Aim of the task
Please format the data from the line containing "Open the Genymotion camera widget" through the line containing "coord(384,148)" as a JSON list of strings, one string per line, with blank lines left out.

Supplied data
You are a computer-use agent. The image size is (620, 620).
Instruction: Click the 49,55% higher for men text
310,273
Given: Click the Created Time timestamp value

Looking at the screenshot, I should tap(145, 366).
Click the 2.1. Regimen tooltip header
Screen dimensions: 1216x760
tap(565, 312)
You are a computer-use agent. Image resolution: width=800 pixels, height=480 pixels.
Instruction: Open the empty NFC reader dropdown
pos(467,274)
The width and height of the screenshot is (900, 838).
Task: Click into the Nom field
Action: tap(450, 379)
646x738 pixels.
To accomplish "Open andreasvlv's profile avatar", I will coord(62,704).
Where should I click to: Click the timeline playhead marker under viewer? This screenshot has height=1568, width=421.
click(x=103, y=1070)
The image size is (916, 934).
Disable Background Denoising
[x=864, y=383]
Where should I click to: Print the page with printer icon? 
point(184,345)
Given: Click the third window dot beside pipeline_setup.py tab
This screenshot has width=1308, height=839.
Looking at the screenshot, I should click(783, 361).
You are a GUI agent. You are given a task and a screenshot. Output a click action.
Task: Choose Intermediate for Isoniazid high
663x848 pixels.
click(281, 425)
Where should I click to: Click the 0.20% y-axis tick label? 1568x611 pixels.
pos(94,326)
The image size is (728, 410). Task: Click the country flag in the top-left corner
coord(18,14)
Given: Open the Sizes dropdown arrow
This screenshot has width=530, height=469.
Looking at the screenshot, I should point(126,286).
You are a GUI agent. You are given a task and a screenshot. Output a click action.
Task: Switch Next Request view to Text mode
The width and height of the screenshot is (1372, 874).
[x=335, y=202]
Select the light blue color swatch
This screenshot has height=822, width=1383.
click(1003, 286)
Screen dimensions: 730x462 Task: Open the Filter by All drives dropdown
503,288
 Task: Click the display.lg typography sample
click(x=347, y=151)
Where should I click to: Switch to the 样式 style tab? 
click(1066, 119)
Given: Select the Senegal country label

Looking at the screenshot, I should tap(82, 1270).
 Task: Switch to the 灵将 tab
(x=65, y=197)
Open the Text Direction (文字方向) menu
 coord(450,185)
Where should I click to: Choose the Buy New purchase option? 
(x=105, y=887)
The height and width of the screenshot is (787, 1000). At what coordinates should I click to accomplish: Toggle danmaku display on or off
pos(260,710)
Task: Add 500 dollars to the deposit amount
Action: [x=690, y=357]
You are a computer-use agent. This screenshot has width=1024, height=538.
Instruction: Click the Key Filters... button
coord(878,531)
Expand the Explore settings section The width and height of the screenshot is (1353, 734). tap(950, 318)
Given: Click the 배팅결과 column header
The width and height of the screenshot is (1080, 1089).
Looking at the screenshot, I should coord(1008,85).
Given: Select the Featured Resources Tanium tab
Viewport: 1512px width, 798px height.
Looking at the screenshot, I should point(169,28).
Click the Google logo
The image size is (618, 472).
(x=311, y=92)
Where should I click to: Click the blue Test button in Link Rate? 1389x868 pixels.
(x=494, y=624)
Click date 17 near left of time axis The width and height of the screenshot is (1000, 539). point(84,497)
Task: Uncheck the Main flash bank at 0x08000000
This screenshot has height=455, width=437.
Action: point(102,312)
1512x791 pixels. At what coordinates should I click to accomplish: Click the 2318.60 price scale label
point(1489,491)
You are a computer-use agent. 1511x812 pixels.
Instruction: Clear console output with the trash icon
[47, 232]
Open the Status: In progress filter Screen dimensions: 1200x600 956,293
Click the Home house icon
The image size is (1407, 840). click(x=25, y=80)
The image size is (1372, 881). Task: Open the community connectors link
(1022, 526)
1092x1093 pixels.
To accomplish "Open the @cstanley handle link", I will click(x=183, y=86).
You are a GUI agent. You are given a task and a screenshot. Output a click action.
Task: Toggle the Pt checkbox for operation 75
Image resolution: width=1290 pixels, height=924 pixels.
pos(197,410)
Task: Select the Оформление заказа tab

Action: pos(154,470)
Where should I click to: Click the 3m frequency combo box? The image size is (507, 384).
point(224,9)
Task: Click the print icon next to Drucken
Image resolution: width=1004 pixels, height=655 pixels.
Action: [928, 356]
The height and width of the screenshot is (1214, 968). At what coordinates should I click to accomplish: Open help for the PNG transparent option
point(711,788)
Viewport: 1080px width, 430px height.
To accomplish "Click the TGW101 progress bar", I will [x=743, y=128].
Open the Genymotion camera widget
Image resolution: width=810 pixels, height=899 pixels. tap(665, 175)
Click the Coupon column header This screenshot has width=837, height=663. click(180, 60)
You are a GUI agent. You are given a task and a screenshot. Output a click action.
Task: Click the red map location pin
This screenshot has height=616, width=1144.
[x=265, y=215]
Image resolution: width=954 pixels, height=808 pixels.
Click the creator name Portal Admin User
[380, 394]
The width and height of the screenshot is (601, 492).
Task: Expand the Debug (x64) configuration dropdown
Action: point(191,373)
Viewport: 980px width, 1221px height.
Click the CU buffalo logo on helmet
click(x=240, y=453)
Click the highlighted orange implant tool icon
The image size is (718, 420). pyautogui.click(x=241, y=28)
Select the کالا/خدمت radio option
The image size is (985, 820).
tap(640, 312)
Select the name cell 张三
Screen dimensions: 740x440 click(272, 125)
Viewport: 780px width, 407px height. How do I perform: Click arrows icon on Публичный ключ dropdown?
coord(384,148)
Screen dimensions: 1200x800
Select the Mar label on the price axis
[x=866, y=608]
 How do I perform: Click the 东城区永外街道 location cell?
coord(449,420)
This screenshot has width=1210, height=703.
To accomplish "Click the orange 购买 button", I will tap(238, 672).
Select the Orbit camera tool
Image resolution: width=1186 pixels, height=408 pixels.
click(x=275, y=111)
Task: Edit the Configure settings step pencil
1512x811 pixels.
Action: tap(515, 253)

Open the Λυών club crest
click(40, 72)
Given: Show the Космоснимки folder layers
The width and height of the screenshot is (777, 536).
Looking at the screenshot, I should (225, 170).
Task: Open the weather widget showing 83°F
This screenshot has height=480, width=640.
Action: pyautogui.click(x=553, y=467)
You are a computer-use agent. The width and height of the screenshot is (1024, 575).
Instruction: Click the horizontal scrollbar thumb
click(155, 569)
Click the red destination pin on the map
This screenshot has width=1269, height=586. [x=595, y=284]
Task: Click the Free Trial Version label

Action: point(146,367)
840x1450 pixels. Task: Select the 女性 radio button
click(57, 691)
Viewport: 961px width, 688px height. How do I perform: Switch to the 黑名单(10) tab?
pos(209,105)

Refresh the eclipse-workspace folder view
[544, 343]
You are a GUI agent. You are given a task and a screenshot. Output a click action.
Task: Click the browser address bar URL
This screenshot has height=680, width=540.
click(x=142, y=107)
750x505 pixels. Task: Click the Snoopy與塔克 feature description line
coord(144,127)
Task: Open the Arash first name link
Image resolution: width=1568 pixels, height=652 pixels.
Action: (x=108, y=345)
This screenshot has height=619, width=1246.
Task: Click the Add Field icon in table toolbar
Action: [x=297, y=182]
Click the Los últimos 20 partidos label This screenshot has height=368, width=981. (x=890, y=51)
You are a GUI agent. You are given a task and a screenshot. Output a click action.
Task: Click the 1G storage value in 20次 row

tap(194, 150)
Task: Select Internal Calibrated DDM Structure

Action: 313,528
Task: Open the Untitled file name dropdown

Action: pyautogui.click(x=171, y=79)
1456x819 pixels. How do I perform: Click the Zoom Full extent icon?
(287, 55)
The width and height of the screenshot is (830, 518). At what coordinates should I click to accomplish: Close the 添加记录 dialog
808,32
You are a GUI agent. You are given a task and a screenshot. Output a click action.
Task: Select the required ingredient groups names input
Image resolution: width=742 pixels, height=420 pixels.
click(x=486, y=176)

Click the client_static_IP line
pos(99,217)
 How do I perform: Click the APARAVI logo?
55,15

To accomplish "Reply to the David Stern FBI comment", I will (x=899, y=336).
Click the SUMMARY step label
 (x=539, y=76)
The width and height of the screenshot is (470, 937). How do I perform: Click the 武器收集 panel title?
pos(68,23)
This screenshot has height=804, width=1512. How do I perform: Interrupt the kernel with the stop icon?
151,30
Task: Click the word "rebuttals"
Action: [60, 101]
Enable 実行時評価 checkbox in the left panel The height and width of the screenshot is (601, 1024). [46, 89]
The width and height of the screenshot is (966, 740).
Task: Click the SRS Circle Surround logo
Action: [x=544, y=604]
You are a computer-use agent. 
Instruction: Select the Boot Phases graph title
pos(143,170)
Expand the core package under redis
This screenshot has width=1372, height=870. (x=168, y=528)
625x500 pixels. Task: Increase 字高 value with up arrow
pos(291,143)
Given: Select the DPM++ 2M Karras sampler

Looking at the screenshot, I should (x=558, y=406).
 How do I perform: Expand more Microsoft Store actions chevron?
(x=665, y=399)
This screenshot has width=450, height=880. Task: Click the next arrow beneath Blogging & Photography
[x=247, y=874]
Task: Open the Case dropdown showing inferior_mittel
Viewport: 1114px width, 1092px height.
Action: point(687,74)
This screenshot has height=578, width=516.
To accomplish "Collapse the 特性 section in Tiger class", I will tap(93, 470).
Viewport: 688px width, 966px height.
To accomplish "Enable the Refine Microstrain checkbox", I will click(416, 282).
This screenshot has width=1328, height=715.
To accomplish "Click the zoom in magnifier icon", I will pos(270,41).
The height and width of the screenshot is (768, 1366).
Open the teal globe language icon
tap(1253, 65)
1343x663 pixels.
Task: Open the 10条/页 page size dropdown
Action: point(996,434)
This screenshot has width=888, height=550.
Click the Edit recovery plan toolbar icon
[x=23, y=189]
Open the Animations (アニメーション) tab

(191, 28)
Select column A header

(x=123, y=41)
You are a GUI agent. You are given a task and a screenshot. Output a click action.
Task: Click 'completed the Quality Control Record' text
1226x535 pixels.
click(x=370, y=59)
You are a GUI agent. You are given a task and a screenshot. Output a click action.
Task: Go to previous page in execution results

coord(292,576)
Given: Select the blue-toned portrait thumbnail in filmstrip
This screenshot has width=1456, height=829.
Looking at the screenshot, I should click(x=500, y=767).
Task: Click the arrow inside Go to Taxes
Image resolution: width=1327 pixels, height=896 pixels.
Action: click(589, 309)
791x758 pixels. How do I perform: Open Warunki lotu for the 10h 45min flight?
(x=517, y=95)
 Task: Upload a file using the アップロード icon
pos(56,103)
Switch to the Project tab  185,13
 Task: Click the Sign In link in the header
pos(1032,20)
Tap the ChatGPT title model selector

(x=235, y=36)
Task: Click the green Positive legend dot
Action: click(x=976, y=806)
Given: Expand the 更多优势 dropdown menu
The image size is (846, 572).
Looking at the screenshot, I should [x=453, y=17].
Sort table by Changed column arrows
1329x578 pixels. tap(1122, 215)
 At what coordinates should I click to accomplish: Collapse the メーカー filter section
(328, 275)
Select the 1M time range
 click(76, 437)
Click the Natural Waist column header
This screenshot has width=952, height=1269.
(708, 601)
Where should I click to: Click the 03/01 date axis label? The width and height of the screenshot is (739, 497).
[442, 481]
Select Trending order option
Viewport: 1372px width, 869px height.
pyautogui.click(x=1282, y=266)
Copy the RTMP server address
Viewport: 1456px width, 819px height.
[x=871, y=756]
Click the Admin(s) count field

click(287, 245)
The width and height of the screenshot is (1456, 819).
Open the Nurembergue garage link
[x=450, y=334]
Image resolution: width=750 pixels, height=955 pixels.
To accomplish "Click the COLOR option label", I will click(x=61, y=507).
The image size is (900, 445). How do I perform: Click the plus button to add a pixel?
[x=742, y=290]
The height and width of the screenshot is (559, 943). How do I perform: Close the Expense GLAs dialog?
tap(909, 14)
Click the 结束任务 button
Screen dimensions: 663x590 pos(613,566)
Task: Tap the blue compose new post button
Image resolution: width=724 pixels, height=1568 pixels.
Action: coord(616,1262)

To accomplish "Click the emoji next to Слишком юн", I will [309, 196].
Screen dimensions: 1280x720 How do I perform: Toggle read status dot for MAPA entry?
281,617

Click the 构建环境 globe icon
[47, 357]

Problem solution
[
  "Open the Genymotion camera widget",
  "Image resolution: width=810 pixels, height=899 pixels. tap(665, 175)",
  "Click the Coupon column header This screenshot has width=837, height=663. click(180, 60)",
  "You are a GUI agent. You are given a task and a screenshot. Output a click action.",
  "Task: Click the red map location pin",
  "This screenshot has height=616, width=1144.",
  "[x=265, y=215]",
  "Image resolution: width=954 pixels, height=808 pixels.",
  "Click the creator name Portal Admin User",
  "[380, 394]",
  "The width and height of the screenshot is (601, 492).",
  "Task: Expand the Debug (x64) configuration dropdown",
  "Action: point(191,373)",
  "Viewport: 980px width, 1221px height.",
  "Click the CU buffalo logo on helmet",
  "click(x=240, y=453)",
  "Click the highlighted orange implant tool icon",
  "The image size is (718, 420). pyautogui.click(x=241, y=28)",
  "Select the کالا/خدمت radio option",
  "The image size is (985, 820).",
  "tap(640, 312)",
  "Select the name cell 张三",
  "Screen dimensions: 740x440 click(272, 125)",
  "Viewport: 780px width, 407px height. How do I perform: Click arrows icon on Публичный ключ dropdown?",
  "coord(384,148)"
]